> **WHAT TO WORK ON**
Copy out the records below line for line, with every character left unchanged.

> **TASK MATERIAL**
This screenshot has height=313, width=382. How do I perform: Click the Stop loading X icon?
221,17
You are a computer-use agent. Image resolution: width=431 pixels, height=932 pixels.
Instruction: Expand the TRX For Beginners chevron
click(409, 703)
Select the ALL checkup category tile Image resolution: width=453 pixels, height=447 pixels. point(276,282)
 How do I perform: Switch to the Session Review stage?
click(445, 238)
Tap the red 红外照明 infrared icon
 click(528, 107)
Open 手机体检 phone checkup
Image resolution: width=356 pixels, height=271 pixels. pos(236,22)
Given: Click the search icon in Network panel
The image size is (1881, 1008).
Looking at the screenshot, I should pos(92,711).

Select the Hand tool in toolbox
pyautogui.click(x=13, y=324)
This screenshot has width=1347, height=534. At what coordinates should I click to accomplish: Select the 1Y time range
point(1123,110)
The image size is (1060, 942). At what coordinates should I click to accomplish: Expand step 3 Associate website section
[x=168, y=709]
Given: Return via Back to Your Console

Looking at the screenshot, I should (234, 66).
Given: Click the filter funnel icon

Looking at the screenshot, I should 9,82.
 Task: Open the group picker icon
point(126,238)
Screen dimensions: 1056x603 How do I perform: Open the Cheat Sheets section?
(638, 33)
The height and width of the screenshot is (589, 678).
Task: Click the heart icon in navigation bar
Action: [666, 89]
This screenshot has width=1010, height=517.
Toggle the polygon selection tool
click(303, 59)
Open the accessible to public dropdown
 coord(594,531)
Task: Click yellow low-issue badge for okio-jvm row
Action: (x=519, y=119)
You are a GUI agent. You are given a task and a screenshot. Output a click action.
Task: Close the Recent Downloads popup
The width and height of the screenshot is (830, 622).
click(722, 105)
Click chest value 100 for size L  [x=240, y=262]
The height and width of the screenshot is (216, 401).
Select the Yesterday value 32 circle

> **EXERCISE OUTPUT**
This screenshot has height=313, width=382. How do I perform: Click the Stop loading X icon?
221,17
You are a computer-use agent. Image resolution: width=431 pixels, height=932 pixels.
Instruction: Expand the TRX For Beginners chevron
click(409, 703)
Select the ALL checkup category tile Image resolution: width=453 pixels, height=447 pixels. point(276,282)
 How do I perform: Switch to the Session Review stage?
click(445, 238)
Tap the red 红外照明 infrared icon
 click(528, 107)
Open 手机体检 phone checkup
Image resolution: width=356 pixels, height=271 pixels. pos(236,22)
Given: Click the search icon in Network panel
The image size is (1881, 1008).
Looking at the screenshot, I should pos(92,711).

Select the Hand tool in toolbox
pyautogui.click(x=13, y=324)
This screenshot has width=1347, height=534. At what coordinates should I click to accomplish: Select the 1Y time range
point(1123,110)
The image size is (1060, 942). At what coordinates should I click to accomplish: Expand step 3 Associate website section
[x=168, y=709]
Given: Return via Back to Your Console

Looking at the screenshot, I should (234, 66).
Given: Click the filter funnel icon

Looking at the screenshot, I should 9,82.
 Task: Open the group picker icon
point(126,238)
Screen dimensions: 1056x603 How do I perform: Open the Cheat Sheets section?
(638, 33)
The height and width of the screenshot is (589, 678).
Task: Click the heart icon in navigation bar
Action: [666, 89]
This screenshot has width=1010, height=517.
Toggle the polygon selection tool
click(303, 59)
Open the accessible to public dropdown
 coord(594,531)
Task: Click yellow low-issue badge for okio-jvm row
Action: (x=519, y=119)
You are a GUI agent. You are given a task and a screenshot. Output a click action.
Task: Close the Recent Downloads popup
The width and height of the screenshot is (830, 622).
click(722, 105)
Click chest value 100 for size L  [x=240, y=262]
The height and width of the screenshot is (216, 401).
Select the Yesterday value 32 circle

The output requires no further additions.